[[ DATA IN THIS EXERCISE, beginning ]]

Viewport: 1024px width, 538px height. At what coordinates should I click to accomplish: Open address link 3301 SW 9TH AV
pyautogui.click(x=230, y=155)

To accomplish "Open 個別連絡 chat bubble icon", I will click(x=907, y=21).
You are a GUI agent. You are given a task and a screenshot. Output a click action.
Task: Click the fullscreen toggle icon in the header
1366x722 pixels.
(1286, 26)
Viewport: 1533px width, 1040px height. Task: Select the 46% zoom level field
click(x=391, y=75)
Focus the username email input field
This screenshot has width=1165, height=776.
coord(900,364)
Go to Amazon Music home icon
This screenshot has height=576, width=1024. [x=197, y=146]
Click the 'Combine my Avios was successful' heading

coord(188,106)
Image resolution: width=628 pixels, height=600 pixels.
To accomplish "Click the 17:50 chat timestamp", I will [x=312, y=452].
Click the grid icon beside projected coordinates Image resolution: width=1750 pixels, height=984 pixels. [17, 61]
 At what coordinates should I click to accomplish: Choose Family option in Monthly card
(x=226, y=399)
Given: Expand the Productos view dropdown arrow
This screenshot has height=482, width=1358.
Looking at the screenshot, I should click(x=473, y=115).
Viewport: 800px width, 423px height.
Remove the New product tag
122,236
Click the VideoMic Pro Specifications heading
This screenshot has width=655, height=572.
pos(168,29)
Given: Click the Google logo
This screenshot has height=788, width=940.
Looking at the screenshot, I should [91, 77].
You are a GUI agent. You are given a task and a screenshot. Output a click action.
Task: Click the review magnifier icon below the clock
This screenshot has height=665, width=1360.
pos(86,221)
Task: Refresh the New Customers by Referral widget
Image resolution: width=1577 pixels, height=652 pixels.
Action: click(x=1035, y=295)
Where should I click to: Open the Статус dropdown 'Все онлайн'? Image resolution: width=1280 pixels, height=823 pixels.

[[ DATA IN THIS EXERCISE, end ]]

PROBLEM STATEMENT
Transcribe all of the records above without altering anything.

WRITTEN ANSWER
Viewport: 1024px width, 538px height. At what coordinates should I click to accomplish: Open address link 3301 SW 9TH AV
pyautogui.click(x=230, y=155)

To accomplish "Open 個別連絡 chat bubble icon", I will click(x=907, y=21).
You are a GUI agent. You are given a task and a screenshot. Output a click action.
Task: Click the fullscreen toggle icon in the header
1366x722 pixels.
(1286, 26)
Viewport: 1533px width, 1040px height. Task: Select the 46% zoom level field
click(x=391, y=75)
Focus the username email input field
This screenshot has width=1165, height=776.
coord(900,364)
Go to Amazon Music home icon
This screenshot has height=576, width=1024. [x=197, y=146]
Click the 'Combine my Avios was successful' heading

coord(188,106)
Image resolution: width=628 pixels, height=600 pixels.
To accomplish "Click the 17:50 chat timestamp", I will [x=312, y=452].
Click the grid icon beside projected coordinates Image resolution: width=1750 pixels, height=984 pixels. [17, 61]
 At what coordinates should I click to accomplish: Choose Family option in Monthly card
(x=226, y=399)
Given: Expand the Productos view dropdown arrow
This screenshot has height=482, width=1358.
Looking at the screenshot, I should click(x=473, y=115).
Viewport: 800px width, 423px height.
Remove the New product tag
122,236
Click the VideoMic Pro Specifications heading
This screenshot has width=655, height=572.
pos(168,29)
Given: Click the Google logo
This screenshot has height=788, width=940.
Looking at the screenshot, I should [91, 77].
You are a GUI agent. You are given a task and a screenshot. Output a click action.
Task: Click the review magnifier icon below the clock
This screenshot has height=665, width=1360.
pos(86,221)
Task: Refresh the New Customers by Referral widget
Image resolution: width=1577 pixels, height=652 pixels.
Action: click(x=1035, y=295)
Where should I click to: Open the Статус dropdown 'Все онлайн'? Image resolution: width=1280 pixels, height=823 pixels.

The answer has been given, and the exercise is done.